More or less since college my parents haven't known my story. They don't know the pain I've been in. The suffering I've experienced. Even when I've tried to communicate some of it, I don't recall it being received. I've tried talking to them about my Navy experiences, about how toxic the command is, about my suicidal colleague, the decisions I have made but they've never been helpful. Usually I would receive some type of superficial advice like just move on.

Well it's been over 5 years since I've been out and I still can't move on. I was left floundering when I got out of the Navy. The same way I was floundering when I joined the Navy with no car, apartment or money to get myself on my feet. I was in a deep depression. I was the jobless loser living my in-laws basement. There was deep shame from being a Lieutenant in the Navy charged with responsibilities up to putting sailors lives  at risk to nothing. I had no direction, no idea how to market my skills, receiving rejection after rejection for jobs that I was over qualified for.
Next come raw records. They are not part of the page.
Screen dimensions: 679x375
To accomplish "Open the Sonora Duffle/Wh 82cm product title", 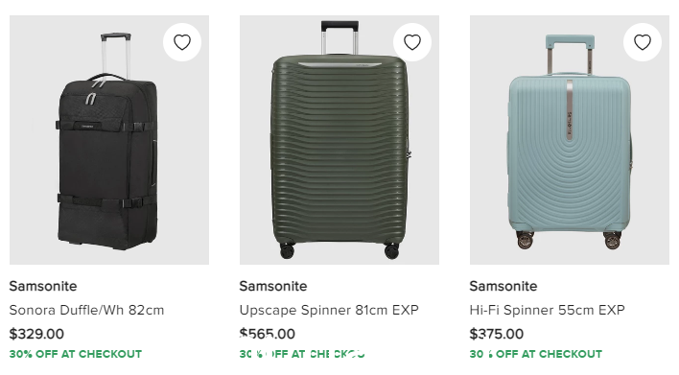I will click(86, 310).
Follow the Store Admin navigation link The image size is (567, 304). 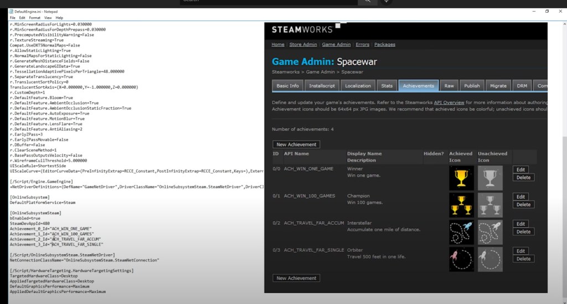303,44
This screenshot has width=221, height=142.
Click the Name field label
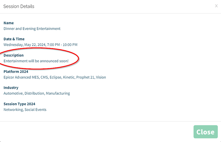click(9, 23)
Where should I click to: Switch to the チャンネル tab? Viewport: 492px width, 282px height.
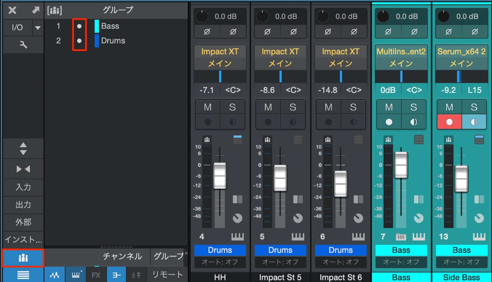(x=122, y=256)
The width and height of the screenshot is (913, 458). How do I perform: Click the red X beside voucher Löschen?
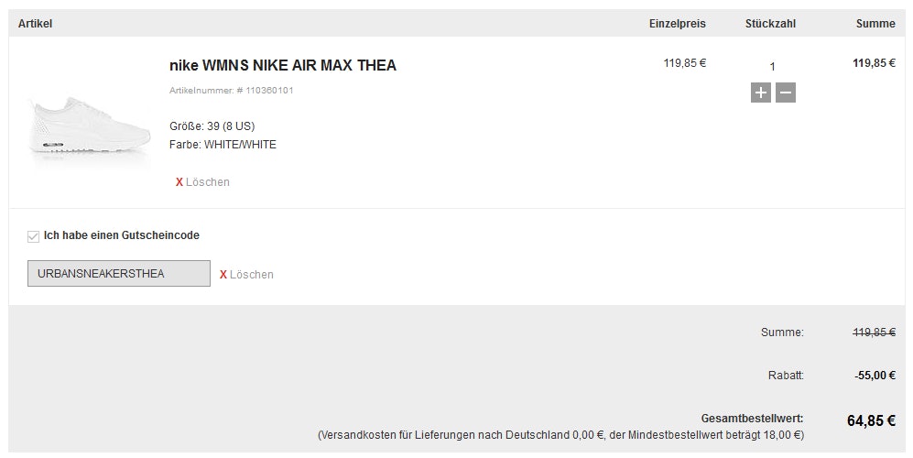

Furthermore, my experiences from the Navy began haunting me. Learning that the CO and XO were fired for their negligence.  Reading the investigation. The nightmares (hunting dreams) started and haven't gone away.

I settle down into a farming town and had my daughter. The symptoms just got worse. The depression deeper, the apathy almost unbearable. There be days I'd be in a trance like state. This would scare R. I felt like the world's worst father, that I couldn't provide for R and T. I felt so utterly and completely alone and abandoned. During this time they packed up their things and moved to NC.

Not once was there a check in to see how I was doing. I don't know if I could tell them my story now. I don't know if I could tell them your wonderful son is now an individual with severe depression, anxiety, and cPTSD. I don't know if I could tell them I've had a few episodes where I've gone off the deep end definitely considering self harm and possibly the other. How would that be received? Do they even deserve to know that?

On the other end I'm fully aware if I keep on living the way I am. My parents will die with me not trying to establish a meaningful relationship with them. I know I need to resolve this issue soon. I don't know if I want to or if I'm ready.

owl25

I am sorry for what happened to R's friend. That sounds so very difficult and so upsetting.

I hope you can figure things with your parents out. It's a really tough position to be in. It's hard with that generation, they tend to not talk about feelings and a lot of things are just stuffed down. They often don't know how to respond. In hindsight, I think there were a lot of misunderstandings between me and my mother. I hope you can find a way forward with your parens, somehow.

Not Alone

I wonder if it would be helpful to talk with T more about what "confront parents" means. What are some options for what you might say? What kind of response would you hope for? What does it mean if you don't receive that type of reply? What are some possible benefits of confronting them? What are some possible detriments?